EXCERPTED PASSAGE:
Fecal Granins in IBS: Cause or Indicator of Intestinal or Colonic Irritation?

Abstract

Ohman et al. report increased fecal granins in patients with irritable bowel syndrome (IBS). Several interesting questions arise from their observations. Are the granins a cause of the pathophysiology or phenotype in IBS? Is the elevation of granins specific to IBS? What is the cause of increased fecal granin levels? Can fecal granin levels be used to diagnose IBS? Are increased fecal granins an expression of intestinal or colonic irritation? This paper adds to the body of evidence suggesting there are gastrointestinal disturbances in IBS; understanding these disturbances may provide clues to its pathogenesis and optimize management.

In this issue of the journal, the study from Ohman et al. (1) assessed the associations between fecal levels of chromogranin (Cg) A and B, and secretogranin (Sg) II and III, with the clinical and pathophysiological phenotype of irritable bowel syndrome (IBS) patients. The results showed that, compared with healthy controls, IBS patients (70 of 85 having IBS-diarrhea (IBS-D) or alternating bowel function (IBS-A)) demonstrated higher levels of fecal CgA, SgII, and SgIII, but lower levels of CgB. There were strong negative correlations between the colonic transit time and fecal levels of CgA, SgII, and SgIII. Thus, faster colonic transit or lower colonic transit time was associated with higher fecal CgA, SgII, and SgIII levels. Associations between the granins and symptoms were weak, and the estimated contribution (R²) of granins to the abdominal pain and stool frequency, anxiety and depression accounted for < 10 % of the variance of these symptoms. The authors appropriately discuss that these are hypothesis-generating data, given the very large numbers of comparisons and associations sought, and the numbers of IBS patients (n=85) and healthy controls (n=29) included. The data require replication and larger sample sizes. However, these intriguing data raise several questions:

First, do these data support the granins as a cause of the pathophysiology or phenotype in IBS? It is conceivable that the several bioactive peptides that could be released from the granins by precursor-processing enzymes may result in pathophysiology of IBS. However, several of the biologically active peptides encoded within the CgA molecule, such as vasostatin, beta-granin, chromostatin, pancreastatin, and parastatin, function predominantly to inhibit hormone and neurotransmitter release in an autocrine or paracrine manner (2), and would not be expected to induce accelerated transit or diarrhea in IBS. On the other hand, granins released into the intestinal lumen and appearing in feces may serve as biomarkers of the release of other bioactive substances such as serotonin, just as serum CgA serves as a biomarker of the release of serotonin in patients with carcinoid tumors.

EXERCISE TASKS:
- A) Answer these from the commentary on fecal granins:
(i) How many healthy controls were included in the study?
(ii) Which granin was found at lower fecal levels in IBS patients than in healthy controls?
(iii) In patients with what condition does serum CgA serve as a biomarker of serotonin release?
- B) Please print the commentary on fecal granins word for word, from "Ohman et al. report" up to and including "and optimize management.".

[Excerpts from a dataset]
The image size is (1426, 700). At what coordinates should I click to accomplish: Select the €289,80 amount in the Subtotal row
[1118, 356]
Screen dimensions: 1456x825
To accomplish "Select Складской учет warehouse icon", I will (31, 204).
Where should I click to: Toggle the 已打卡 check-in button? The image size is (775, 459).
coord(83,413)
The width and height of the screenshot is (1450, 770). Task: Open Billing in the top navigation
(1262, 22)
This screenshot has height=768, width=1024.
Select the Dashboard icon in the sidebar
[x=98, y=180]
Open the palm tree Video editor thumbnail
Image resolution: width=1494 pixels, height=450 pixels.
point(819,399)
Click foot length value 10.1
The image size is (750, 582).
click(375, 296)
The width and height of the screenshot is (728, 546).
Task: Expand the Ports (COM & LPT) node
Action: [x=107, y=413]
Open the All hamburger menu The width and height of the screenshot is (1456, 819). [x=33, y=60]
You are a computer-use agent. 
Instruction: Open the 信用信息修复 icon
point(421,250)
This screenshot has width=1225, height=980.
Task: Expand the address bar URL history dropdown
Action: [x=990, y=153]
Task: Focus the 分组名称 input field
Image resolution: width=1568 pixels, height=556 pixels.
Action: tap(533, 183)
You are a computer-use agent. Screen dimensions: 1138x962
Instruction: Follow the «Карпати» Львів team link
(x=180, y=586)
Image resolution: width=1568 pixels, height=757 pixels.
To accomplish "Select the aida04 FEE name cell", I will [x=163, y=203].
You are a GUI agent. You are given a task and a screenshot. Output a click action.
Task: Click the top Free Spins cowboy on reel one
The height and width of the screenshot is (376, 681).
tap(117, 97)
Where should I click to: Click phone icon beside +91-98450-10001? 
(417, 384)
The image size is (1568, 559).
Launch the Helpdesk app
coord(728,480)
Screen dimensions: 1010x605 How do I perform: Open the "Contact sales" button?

TASK-BY-TASK RESULTS:
- A)
(i) 29
(ii) Chromogranin B (CgB)
(iii) Carcinoid tumors

- B)
Ohman et al. report increased fecal granins in patients with irritable bowel syndrome (IBS). Several interesting questions arise from their observations. Are the granins a cause of the pathophysiology or phenotype in IBS? Is the elevation of granins specific to IBS? What is the cause of increased fecal granin levels? Can fecal granin levels be used to diagnose IBS? Are increased fecal granins an expression of intestinal or colonic irritation? This paper adds to the body of evidence suggesting there are gastrointestinal disturbances in IBS; understanding these disturbances may provide clues to its pathogenesis and optimize management.